Family Movie Night
By Karyn Bowman
When one of your favorite critics says something that goes against your basic judgment in a movie, it makes you wonder why you like this critic in the first place.
I assume that people have that feeling about me when I give a thumbs up for a raunchy comedy. I love those things because they make me laugh and laugh hard.
The problem might be that critics are people, too. When we go into a movie we might try to not have any preconceptions but it is difficult. Especially if the movie is a remake, a continuation of a series or based off of the writings of Nicholas Sparks.
When I went to the screening room on a regular basis, I can tell you the room was filled with men. When it came to romantic comedies or romantic dramas, well, their eyes would roll to the back of their heads.
“Why do we have to watch this piece of crap?”
Which is my sentiment exactly on most – but not all – Adam Sandler movies.
I bring this all up because the husband and I recently watched the date-night flick, Safe Haven starring Julianne Hough and Josh Duhamel. The movie started its life as a Nicholas Sparks book in which a woman leaves her old life and runs away to North Carolina where she meets a great guy and falls in love. She has a secret and he is a widower with two kids.
When I read Richard Roeper’s review several months back, he made the comment that the last ten minutes tells you a lead character is either crazy or stupid. While the rest of the movie would have received two and a half stars from him, this last portion sent his rating down, down, down. It made me curious, but because I am not a Nicholas Sparks fan I was not willing to pick up the movie for the last ten minutes.
This past weekend, I told the husband to rent something while I recovered from working a rummage sale. So he picks up this movie thinking it might be a romantic comedy. I tried to be fair, waiting for the not-so-happily-ever-after moment that seem to accompany all Nicholas Sparks movies.
When that does not happen, I am surprised. This turns out to be a nice little crime/romantic drama in the same manner of Sleeping With The Enemy without the annoying dress-up scene. But then the last ten minutes happen and I have to judge if this makes the one character a crazy person. Does it change the whole tone of the movie?
The answer is yes because there are some questions that were not answered for me.
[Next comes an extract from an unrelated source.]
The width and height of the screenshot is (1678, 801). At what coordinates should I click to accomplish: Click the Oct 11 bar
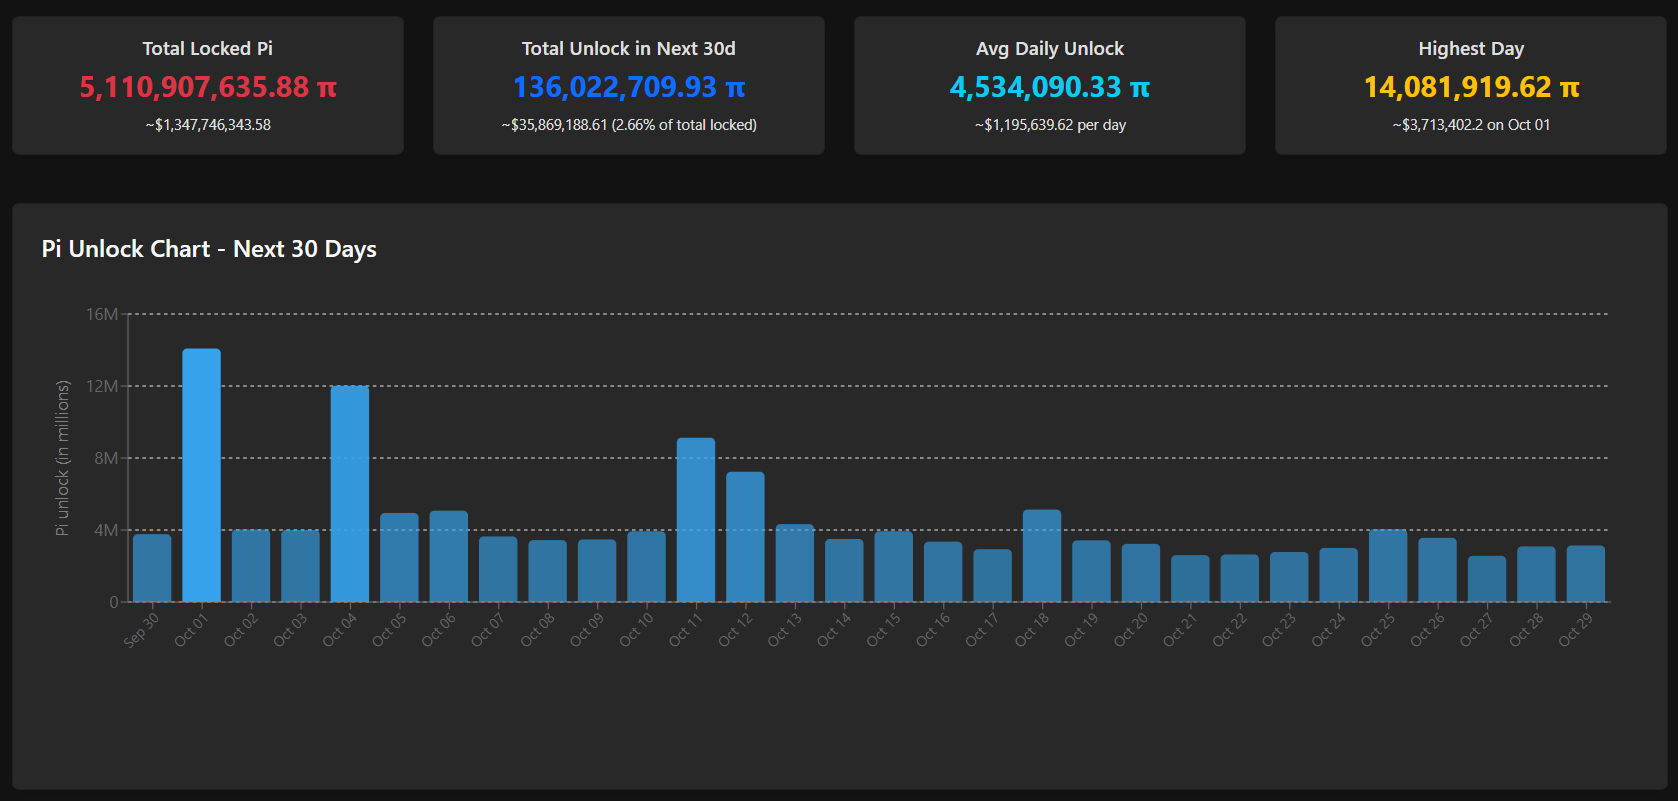click(695, 520)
There were some issues that needed clarification that I did not get. It doesn’t ruin the whole movie for me nor do I understand Roeper’s completely overboard reaction. Perhaps it depends on how you accept the supernatural in your life, perhaps it depends how you think this event adjusts the rules of the movie.
Every movie is based on a set of rules, the ones that determine how the world works in the story. Vampires burn up in the sun, one person rules the town with an iron fist, two people hang out in different crowds and should not mix with each other. A movie goes wrong when the rules no longer matter and no longer direct the story.
Safe Haven changes one rule at the very end of the movie. But it was a rule that was somewhat consistently followed throughout the movie, we just did not know it. Does it ruin the movie? Not in my eyes but then again I live with a ghost dog in my house. I am used to life not always being what it seems.